# Written request
Retype the rows that start with the line containing "The width and height of the screenshot is (497, 388)." and continue through the end of the rows.
****
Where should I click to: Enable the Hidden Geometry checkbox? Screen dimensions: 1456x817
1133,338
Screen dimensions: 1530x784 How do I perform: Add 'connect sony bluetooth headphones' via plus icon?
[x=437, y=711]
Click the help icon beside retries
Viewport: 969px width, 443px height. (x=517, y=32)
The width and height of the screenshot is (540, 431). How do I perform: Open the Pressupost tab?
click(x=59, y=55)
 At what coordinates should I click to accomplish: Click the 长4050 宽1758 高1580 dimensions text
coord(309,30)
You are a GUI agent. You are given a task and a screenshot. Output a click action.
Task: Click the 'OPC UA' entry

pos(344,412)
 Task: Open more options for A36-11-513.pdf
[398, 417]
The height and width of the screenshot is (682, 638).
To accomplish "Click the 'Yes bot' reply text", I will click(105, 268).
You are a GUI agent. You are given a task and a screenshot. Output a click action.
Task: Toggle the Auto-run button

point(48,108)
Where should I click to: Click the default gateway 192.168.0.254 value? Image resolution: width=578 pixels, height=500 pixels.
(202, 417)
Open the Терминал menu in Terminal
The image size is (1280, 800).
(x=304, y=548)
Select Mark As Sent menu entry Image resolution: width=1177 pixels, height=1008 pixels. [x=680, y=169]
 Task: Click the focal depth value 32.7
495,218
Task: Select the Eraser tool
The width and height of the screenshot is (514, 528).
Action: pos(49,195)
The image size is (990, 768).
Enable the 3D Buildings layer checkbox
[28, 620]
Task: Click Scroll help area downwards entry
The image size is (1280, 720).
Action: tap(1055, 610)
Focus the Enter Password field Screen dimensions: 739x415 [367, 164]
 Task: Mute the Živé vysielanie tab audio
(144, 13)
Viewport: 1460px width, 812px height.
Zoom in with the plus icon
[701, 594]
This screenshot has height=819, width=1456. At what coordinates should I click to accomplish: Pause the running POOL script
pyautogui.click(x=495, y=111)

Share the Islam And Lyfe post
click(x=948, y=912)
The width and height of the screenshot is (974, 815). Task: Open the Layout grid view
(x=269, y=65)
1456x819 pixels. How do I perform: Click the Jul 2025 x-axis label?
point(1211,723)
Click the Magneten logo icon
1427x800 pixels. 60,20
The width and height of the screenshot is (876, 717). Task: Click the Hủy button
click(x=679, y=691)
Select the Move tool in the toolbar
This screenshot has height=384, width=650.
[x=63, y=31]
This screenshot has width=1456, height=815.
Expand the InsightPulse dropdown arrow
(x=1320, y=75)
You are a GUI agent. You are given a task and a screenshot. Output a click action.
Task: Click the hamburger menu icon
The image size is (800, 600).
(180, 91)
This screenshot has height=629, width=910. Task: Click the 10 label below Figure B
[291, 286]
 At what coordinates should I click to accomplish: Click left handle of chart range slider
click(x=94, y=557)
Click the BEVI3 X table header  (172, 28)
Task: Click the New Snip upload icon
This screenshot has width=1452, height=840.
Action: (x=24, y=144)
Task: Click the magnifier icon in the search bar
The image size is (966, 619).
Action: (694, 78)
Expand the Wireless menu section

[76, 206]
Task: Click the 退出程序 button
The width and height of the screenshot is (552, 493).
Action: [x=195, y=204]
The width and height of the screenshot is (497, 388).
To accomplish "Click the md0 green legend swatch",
****
# Full response
The width and height of the screenshot is (497, 388).
To accomplish "Click the md0 green legend swatch",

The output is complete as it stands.